[Stored data]
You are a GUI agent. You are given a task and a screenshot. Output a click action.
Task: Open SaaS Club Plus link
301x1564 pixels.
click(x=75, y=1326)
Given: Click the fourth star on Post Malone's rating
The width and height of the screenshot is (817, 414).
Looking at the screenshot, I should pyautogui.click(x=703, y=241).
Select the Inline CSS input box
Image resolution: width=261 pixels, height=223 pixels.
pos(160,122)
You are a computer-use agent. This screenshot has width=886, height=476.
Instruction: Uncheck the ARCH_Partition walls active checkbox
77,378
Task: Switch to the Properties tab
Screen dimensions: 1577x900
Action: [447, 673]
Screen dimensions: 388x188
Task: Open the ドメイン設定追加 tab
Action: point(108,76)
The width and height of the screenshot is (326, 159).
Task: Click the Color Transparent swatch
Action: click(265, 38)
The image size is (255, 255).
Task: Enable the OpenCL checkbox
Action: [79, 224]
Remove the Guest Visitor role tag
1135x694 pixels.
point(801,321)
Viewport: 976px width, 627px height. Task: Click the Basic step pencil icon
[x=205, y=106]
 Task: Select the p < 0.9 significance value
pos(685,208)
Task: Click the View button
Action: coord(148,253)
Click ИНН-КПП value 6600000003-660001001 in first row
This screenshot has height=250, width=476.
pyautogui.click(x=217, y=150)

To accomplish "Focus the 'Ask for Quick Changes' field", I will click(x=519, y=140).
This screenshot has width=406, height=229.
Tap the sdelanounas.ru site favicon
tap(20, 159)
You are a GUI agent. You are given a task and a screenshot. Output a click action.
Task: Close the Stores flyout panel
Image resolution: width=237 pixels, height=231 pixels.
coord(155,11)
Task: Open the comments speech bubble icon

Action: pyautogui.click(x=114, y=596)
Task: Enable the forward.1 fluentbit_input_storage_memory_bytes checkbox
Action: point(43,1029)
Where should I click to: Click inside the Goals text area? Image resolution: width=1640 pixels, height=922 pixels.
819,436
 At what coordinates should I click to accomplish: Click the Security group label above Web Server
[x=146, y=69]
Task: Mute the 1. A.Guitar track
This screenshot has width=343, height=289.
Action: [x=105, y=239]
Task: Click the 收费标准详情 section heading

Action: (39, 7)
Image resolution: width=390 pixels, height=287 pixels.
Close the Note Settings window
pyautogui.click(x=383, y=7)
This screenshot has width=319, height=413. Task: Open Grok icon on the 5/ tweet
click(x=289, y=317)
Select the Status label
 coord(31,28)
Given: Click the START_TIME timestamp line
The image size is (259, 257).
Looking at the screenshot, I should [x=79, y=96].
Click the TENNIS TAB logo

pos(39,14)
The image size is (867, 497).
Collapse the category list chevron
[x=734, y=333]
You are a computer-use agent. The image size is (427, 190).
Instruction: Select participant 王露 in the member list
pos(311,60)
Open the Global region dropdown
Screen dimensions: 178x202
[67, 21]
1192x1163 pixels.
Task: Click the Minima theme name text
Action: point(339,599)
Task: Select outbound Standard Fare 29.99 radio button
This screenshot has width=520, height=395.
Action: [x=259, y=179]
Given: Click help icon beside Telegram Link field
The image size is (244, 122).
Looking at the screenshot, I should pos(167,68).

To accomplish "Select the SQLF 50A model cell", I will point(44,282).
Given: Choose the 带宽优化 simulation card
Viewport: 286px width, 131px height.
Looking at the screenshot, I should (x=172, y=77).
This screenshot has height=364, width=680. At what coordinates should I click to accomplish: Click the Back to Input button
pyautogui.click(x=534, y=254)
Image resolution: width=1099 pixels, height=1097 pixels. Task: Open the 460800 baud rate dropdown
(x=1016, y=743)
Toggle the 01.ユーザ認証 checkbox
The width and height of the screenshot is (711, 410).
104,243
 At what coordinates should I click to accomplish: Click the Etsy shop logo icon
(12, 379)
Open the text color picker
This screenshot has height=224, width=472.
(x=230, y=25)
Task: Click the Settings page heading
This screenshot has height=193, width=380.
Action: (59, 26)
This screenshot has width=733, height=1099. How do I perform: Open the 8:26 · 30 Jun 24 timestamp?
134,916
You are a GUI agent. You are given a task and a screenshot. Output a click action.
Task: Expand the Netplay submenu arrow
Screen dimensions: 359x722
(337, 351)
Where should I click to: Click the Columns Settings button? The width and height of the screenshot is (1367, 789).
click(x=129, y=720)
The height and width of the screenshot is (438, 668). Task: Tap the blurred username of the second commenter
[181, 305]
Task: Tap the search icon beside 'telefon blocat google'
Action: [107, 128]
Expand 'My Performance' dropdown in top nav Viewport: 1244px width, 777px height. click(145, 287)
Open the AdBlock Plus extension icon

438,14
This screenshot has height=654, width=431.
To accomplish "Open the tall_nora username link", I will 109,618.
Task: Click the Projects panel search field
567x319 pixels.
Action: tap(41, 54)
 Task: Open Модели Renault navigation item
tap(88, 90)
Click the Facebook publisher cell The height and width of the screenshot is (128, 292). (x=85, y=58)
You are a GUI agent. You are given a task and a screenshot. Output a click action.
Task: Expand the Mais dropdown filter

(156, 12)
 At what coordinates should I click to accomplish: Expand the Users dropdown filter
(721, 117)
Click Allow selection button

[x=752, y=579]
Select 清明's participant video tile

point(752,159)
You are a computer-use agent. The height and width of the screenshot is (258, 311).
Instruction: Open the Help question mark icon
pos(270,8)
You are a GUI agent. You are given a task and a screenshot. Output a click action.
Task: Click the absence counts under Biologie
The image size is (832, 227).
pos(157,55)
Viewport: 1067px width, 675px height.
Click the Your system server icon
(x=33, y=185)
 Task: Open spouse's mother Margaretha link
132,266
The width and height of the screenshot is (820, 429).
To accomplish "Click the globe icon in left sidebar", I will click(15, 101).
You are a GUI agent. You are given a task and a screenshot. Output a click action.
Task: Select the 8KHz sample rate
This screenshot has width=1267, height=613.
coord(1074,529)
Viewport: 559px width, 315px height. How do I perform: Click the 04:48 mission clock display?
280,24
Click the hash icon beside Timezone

§ **Work required**
Please give again the lines above between the line holding "301x1564 pixels." and the line holding "Task: Switch to the Properties tab", inclusive, exactly as they are and with nothing added.

§ **Response to this task**
301x1564 pixels.
click(x=75, y=1326)
Given: Click the fourth star on Post Malone's rating
The width and height of the screenshot is (817, 414).
Looking at the screenshot, I should pyautogui.click(x=703, y=241).
Select the Inline CSS input box
Image resolution: width=261 pixels, height=223 pixels.
pos(160,122)
You are a computer-use agent. This screenshot has width=886, height=476.
Instruction: Uncheck the ARCH_Partition walls active checkbox
77,378
Task: Switch to the Properties tab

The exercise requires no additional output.